|By Adfar Shah|
The floods in Jammu and Kashmir following the Uttrakhand tragedy last year exposes our response and preparedness for disasters both at the state and the national level.
Unprecedented rainfall in the State has destroyed houses and submerged vital highways and lanes. A calamity of such a magnitude taking hundreds of lives and destroying property worth billions does not come as a shock as the State has been put in the category of disaster prone zone/seismic zone by experts.
But unfortunately our acts of disaster management are itself disastrous. We as state administration think of and ask for boats and other life saving gear only at the time of crisis, failing to learn from the past.
Last year’s devastating flash floods in Kargil , the heart wrenching Uttrakhand tragedy (killing thousands) and last year’s ferocious windstorms that hit the valley of Kashmir besides other parts of the state are just some recent examples of the disasters to learn lessons from but thanks to our forgetful nature, every time seems like our our first time.
Not to talk of mainstreaming disaster risk reduction in the development planning, we are yet to give the subject of disaster management a due place in our curriculum.
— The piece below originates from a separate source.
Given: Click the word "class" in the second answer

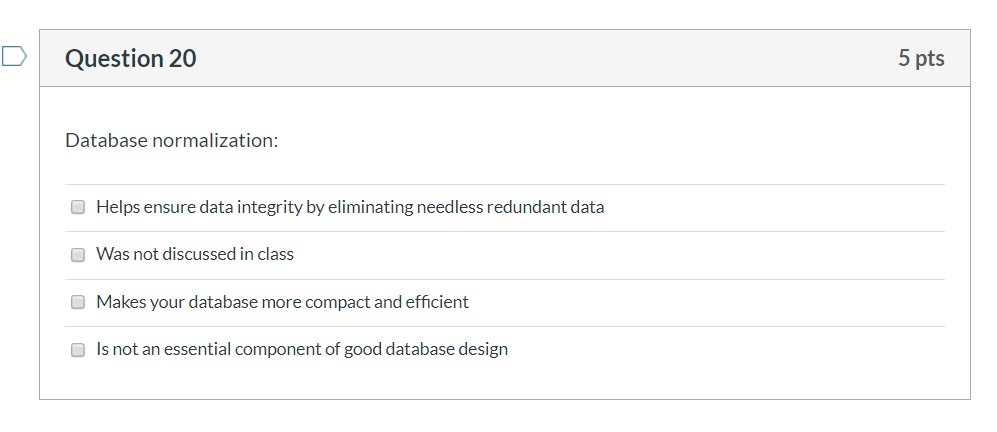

Forget the curriculum; we do not even have boats for rescuing people and are being requested and ferried from other states.
Lack of professionalism has been taking the toll on almost every institution in Jammu and Kashmir. There is a Waqf Board but no waqf experts, there is flood control but hardly any trained personal, there are hospitals but no adequate staff and facilities.
Disaster management as a system has been a failure here as people as well as the officials shows least concern for the subject.
Earlier Seismologists and Geo-scientists had issued a warning that over eight lakh causalities may occur if an earthquake measuring 8 on the Richter scale occurs in the seismically-active Himalayan belt where Kashmir valley is located.
Despite such warnings that the Kashmir valley falls in a disaster sensitive zone (Zone IV) the state remains unprepared. Whether there is an earth quake or other disaster mitigation programme being worked out, still remains a question.
Though PM’s timely relief package of 1000 crore (plus State already having 1100 crore at its disposal for disaster) for the state means much for the flood hit people, however, just packages at such critical times is not the solution.
As per National Institute of Disaster Management more than fifty million people are hit by natural disasters in the country every year . Who cares?
The Indian subcontinent is among the world’s most disaster prone areas with a history of natural and manmade disasters.
It is hit by, at least, one major natural or manmade disaster every year resulting in heavy loss to life and property.
Notwithstanding our efforts to predict disasters, there is no doubt, that we cannot stop them from occurring but with advanced technology and skilled manpower, we could reduce and minimize their magnitude of destruction.
And, for doing so, we need a viable and efficient disaster management system.
The PMO needs to pay heed to the warnings and make plans for disaster management in the vulnerable Himalayan States much before calamity befalls.
However the ground reality suggests that managing a disaster has always proven to be, in itself, a disaster.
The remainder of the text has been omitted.